Records for the task:
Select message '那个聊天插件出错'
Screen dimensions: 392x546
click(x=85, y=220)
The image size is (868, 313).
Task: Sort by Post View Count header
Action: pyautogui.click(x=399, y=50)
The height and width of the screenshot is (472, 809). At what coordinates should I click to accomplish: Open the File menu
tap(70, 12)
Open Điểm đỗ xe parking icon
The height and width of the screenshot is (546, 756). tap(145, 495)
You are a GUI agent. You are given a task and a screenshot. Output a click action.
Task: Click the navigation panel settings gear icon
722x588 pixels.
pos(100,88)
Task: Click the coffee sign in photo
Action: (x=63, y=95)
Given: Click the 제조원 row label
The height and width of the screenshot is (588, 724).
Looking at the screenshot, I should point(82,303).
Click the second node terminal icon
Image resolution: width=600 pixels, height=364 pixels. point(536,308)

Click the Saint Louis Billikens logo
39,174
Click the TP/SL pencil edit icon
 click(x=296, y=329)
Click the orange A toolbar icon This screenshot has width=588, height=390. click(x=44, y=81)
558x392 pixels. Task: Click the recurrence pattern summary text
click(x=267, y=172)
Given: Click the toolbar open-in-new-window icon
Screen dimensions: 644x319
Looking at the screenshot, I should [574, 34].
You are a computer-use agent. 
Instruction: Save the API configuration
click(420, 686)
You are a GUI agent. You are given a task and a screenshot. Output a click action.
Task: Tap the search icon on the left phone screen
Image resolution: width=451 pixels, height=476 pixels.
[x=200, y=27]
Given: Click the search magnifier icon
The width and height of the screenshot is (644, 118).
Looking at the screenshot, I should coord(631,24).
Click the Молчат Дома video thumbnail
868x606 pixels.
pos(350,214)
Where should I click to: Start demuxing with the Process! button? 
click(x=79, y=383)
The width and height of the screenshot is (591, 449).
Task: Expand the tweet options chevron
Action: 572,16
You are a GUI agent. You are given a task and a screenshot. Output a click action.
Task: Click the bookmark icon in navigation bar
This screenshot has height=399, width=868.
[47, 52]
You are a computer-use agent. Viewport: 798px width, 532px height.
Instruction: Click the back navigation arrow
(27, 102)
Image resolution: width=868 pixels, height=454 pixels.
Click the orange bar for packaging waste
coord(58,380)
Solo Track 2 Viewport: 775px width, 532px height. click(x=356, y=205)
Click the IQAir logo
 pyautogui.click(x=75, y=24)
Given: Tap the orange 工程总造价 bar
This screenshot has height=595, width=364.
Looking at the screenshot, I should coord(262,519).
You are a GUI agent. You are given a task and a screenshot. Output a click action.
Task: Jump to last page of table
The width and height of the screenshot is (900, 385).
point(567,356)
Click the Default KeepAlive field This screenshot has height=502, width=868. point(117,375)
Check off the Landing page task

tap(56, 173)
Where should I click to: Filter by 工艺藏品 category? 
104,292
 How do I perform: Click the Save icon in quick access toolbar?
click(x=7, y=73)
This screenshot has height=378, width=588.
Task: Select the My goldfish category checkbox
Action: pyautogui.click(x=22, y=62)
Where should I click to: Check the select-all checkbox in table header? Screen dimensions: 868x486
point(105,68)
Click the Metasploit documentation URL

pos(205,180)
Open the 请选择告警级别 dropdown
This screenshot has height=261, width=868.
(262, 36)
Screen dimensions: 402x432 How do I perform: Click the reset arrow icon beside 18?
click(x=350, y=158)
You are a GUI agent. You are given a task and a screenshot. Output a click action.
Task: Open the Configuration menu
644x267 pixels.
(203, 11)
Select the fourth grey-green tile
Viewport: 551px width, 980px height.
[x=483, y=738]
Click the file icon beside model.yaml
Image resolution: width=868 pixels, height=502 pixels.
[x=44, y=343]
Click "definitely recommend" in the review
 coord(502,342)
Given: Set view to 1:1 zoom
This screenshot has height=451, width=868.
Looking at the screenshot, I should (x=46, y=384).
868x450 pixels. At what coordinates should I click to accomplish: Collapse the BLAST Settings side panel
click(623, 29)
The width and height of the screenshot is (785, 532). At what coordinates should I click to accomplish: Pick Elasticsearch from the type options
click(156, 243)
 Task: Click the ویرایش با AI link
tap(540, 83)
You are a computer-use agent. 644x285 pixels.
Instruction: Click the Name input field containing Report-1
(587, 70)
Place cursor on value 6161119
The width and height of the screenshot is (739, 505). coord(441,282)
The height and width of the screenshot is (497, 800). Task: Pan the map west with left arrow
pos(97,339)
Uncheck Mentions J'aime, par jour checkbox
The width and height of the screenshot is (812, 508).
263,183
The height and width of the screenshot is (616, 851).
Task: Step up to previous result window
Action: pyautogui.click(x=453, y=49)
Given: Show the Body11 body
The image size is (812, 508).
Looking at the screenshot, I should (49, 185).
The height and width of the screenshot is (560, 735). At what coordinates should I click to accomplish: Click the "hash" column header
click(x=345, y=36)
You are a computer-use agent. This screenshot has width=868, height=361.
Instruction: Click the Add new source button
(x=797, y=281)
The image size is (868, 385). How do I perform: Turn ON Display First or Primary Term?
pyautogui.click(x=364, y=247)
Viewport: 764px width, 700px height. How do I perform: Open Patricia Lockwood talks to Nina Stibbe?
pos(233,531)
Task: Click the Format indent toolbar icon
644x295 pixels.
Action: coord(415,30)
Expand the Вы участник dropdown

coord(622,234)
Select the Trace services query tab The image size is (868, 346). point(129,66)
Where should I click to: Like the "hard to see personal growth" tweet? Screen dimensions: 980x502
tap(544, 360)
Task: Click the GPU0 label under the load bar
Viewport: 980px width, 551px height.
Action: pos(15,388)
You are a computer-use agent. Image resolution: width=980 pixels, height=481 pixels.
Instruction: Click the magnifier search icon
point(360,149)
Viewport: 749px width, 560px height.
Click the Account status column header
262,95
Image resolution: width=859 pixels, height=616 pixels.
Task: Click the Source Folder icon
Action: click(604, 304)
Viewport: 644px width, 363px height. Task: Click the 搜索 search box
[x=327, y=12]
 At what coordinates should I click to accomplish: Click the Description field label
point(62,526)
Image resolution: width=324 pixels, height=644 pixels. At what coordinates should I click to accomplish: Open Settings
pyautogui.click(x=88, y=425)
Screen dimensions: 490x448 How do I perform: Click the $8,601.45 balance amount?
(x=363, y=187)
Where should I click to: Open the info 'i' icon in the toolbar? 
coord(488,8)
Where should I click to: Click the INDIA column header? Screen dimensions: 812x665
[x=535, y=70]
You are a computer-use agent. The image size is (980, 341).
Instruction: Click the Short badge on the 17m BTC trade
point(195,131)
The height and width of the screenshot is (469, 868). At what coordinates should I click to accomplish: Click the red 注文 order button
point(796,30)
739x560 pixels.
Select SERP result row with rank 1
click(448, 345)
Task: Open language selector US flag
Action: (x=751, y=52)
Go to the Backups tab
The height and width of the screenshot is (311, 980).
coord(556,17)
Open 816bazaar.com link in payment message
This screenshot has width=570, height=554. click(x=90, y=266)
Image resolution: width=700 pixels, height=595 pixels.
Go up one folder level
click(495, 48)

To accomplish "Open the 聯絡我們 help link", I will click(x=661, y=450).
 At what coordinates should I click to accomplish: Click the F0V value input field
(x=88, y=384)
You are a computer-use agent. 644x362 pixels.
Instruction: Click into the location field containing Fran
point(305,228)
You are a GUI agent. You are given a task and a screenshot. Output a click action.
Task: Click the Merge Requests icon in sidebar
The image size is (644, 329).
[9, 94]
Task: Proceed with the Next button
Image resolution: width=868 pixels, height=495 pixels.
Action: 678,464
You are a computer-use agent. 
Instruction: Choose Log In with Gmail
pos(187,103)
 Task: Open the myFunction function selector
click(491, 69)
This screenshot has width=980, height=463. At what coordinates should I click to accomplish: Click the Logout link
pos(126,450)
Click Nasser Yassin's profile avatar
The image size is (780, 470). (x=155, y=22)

How to complete this task: Please return the full set of records exactly as given above.

Output:
Select message '那个聊天插件出错'
Screen dimensions: 392x546
click(x=85, y=220)
The image size is (868, 313).
Task: Sort by Post View Count header
Action: pyautogui.click(x=399, y=50)
The height and width of the screenshot is (472, 809). At what coordinates should I click to accomplish: Open the File menu
tap(70, 12)
Open Điểm đỗ xe parking icon
The height and width of the screenshot is (546, 756). tap(145, 495)
You are a GUI agent. You are given a task and a screenshot. Output a click action.
Task: Click the navigation panel settings gear icon
722x588 pixels.
pos(100,88)
Task: Click the coffee sign in photo
Action: (x=63, y=95)
Given: Click the 제조원 row label
The height and width of the screenshot is (588, 724).
Looking at the screenshot, I should point(82,303).
Click the second node terminal icon
Image resolution: width=600 pixels, height=364 pixels. point(536,308)

Click the Saint Louis Billikens logo
39,174
Click the TP/SL pencil edit icon
 click(x=296, y=329)
Click the orange A toolbar icon This screenshot has width=588, height=390. click(x=44, y=81)
558x392 pixels. Task: Click the recurrence pattern summary text
click(x=267, y=172)
Given: Click the toolbar open-in-new-window icon
Screen dimensions: 644x319
Looking at the screenshot, I should [574, 34].
You are a computer-use agent. 
Instruction: Save the API configuration
click(420, 686)
You are a GUI agent. You are given a task and a screenshot. Output a click action.
Task: Tap the search icon on the left phone screen
Image resolution: width=451 pixels, height=476 pixels.
[x=200, y=27]
Given: Click the search magnifier icon
The width and height of the screenshot is (644, 118).
Looking at the screenshot, I should coord(631,24).
Click the Молчат Дома video thumbnail
868x606 pixels.
pos(350,214)
Where should I click to: Start demuxing with the Process! button? 
click(x=79, y=383)
The width and height of the screenshot is (591, 449).
Task: Expand the tweet options chevron
Action: 572,16
You are a GUI agent. You are given a task and a screenshot. Output a click action.
Task: Click the bookmark icon in navigation bar
This screenshot has height=399, width=868.
[47, 52]
You are a computer-use agent. Viewport: 798px width, 532px height.
Instruction: Click the back navigation arrow
(27, 102)
Image resolution: width=868 pixels, height=454 pixels.
Click the orange bar for packaging waste
coord(58,380)
Solo Track 2 Viewport: 775px width, 532px height. click(x=356, y=205)
Click the IQAir logo
 pyautogui.click(x=75, y=24)
Given: Tap the orange 工程总造价 bar
This screenshot has height=595, width=364.
Looking at the screenshot, I should coord(262,519).
You are a GUI agent. You are given a task and a screenshot. Output a click action.
Task: Jump to last page of table
The width and height of the screenshot is (900, 385).
point(567,356)
Click the Default KeepAlive field This screenshot has height=502, width=868. point(117,375)
Check off the Landing page task

tap(56, 173)
Where should I click to: Filter by 工艺藏品 category? 
104,292
 How do I perform: Click the Save icon in quick access toolbar?
click(x=7, y=73)
This screenshot has height=378, width=588.
Task: Select the My goldfish category checkbox
Action: pyautogui.click(x=22, y=62)
Where should I click to: Check the select-all checkbox in table header? Screen dimensions: 868x486
point(105,68)
Click the Metasploit documentation URL

pos(205,180)
Open the 请选择告警级别 dropdown
This screenshot has height=261, width=868.
(262, 36)
Screen dimensions: 402x432 How do I perform: Click the reset arrow icon beside 18?
click(x=350, y=158)
You are a GUI agent. You are given a task and a screenshot. Output a click action.
Task: Open the Configuration menu
644x267 pixels.
(203, 11)
Select the fourth grey-green tile
Viewport: 551px width, 980px height.
[x=483, y=738]
Click the file icon beside model.yaml
Image resolution: width=868 pixels, height=502 pixels.
[x=44, y=343]
Click "definitely recommend" in the review
 coord(502,342)
Given: Set view to 1:1 zoom
This screenshot has height=451, width=868.
Looking at the screenshot, I should (x=46, y=384).
868x450 pixels. At what coordinates should I click to accomplish: Collapse the BLAST Settings side panel
click(623, 29)
The width and height of the screenshot is (785, 532). At what coordinates should I click to accomplish: Pick Elasticsearch from the type options
click(156, 243)
 Task: Click the ویرایش با AI link
tap(540, 83)
You are a computer-use agent. 644x285 pixels.
Instruction: Click the Name input field containing Report-1
(587, 70)
Place cursor on value 6161119
The width and height of the screenshot is (739, 505). coord(441,282)
The height and width of the screenshot is (497, 800). Task: Pan the map west with left arrow
pos(97,339)
Uncheck Mentions J'aime, par jour checkbox
The width and height of the screenshot is (812, 508).
263,183
The height and width of the screenshot is (616, 851).
Task: Step up to previous result window
Action: pyautogui.click(x=453, y=49)
Given: Show the Body11 body
The image size is (812, 508).
Looking at the screenshot, I should (49, 185).
The height and width of the screenshot is (560, 735). At what coordinates should I click to accomplish: Click the "hash" column header
click(x=345, y=36)
You are a computer-use agent. This screenshot has width=868, height=361.
Instruction: Click the Add new source button
(x=797, y=281)
The image size is (868, 385). How do I perform: Turn ON Display First or Primary Term?
pyautogui.click(x=364, y=247)
Viewport: 764px width, 700px height. How do I perform: Open Patricia Lockwood talks to Nina Stibbe?
pos(233,531)
Task: Click the Format indent toolbar icon
644x295 pixels.
Action: coord(415,30)
Expand the Вы участник dropdown

coord(622,234)
Select the Trace services query tab The image size is (868, 346). point(129,66)
Where should I click to: Like the "hard to see personal growth" tweet? Screen dimensions: 980x502
tap(544, 360)
Task: Click the GPU0 label under the load bar
Viewport: 980px width, 551px height.
Action: pos(15,388)
You are a computer-use agent. Image resolution: width=980 pixels, height=481 pixels.
Instruction: Click the magnifier search icon
point(360,149)
Viewport: 749px width, 560px height.
Click the Account status column header
262,95
Image resolution: width=859 pixels, height=616 pixels.
Task: Click the Source Folder icon
Action: click(604, 304)
Viewport: 644px width, 363px height. Task: Click the 搜索 search box
[x=327, y=12]
 At what coordinates should I click to accomplish: Click the Description field label
point(62,526)
Image resolution: width=324 pixels, height=644 pixels. At what coordinates should I click to accomplish: Open Settings
pyautogui.click(x=88, y=425)
Screen dimensions: 490x448 How do I perform: Click the $8,601.45 balance amount?
(x=363, y=187)
Where should I click to: Open the info 'i' icon in the toolbar? 
coord(488,8)
Where should I click to: Click the INDIA column header? Screen dimensions: 812x665
[x=535, y=70]
You are a computer-use agent. The image size is (980, 341).
Instruction: Click the Short badge on the 17m BTC trade
point(195,131)
The height and width of the screenshot is (469, 868). At what coordinates should I click to accomplish: Click the red 注文 order button
point(796,30)
739x560 pixels.
Select SERP result row with rank 1
click(448, 345)
Task: Open language selector US flag
Action: (x=751, y=52)
Go to the Backups tab
The height and width of the screenshot is (311, 980).
coord(556,17)
Open 816bazaar.com link in payment message
This screenshot has width=570, height=554. click(x=90, y=266)
Image resolution: width=700 pixels, height=595 pixels.
Go up one folder level
click(495, 48)

To accomplish "Open the 聯絡我們 help link", I will click(x=661, y=450).
 At what coordinates should I click to accomplish: Click the F0V value input field
(x=88, y=384)
You are a computer-use agent. 644x362 pixels.
Instruction: Click into the location field containing Fran
point(305,228)
You are a GUI agent. You are given a task and a screenshot. Output a click action.
Task: Click the Merge Requests icon in sidebar
The image size is (644, 329).
[9, 94]
Task: Proceed with the Next button
Image resolution: width=868 pixels, height=495 pixels.
Action: 678,464
You are a computer-use agent. 
Instruction: Choose Log In with Gmail
pos(187,103)
 Task: Open the myFunction function selector
click(491, 69)
This screenshot has width=980, height=463. At what coordinates should I click to accomplish: Click the Logout link
pos(126,450)
Click Nasser Yassin's profile avatar
The image size is (780, 470). (x=155, y=22)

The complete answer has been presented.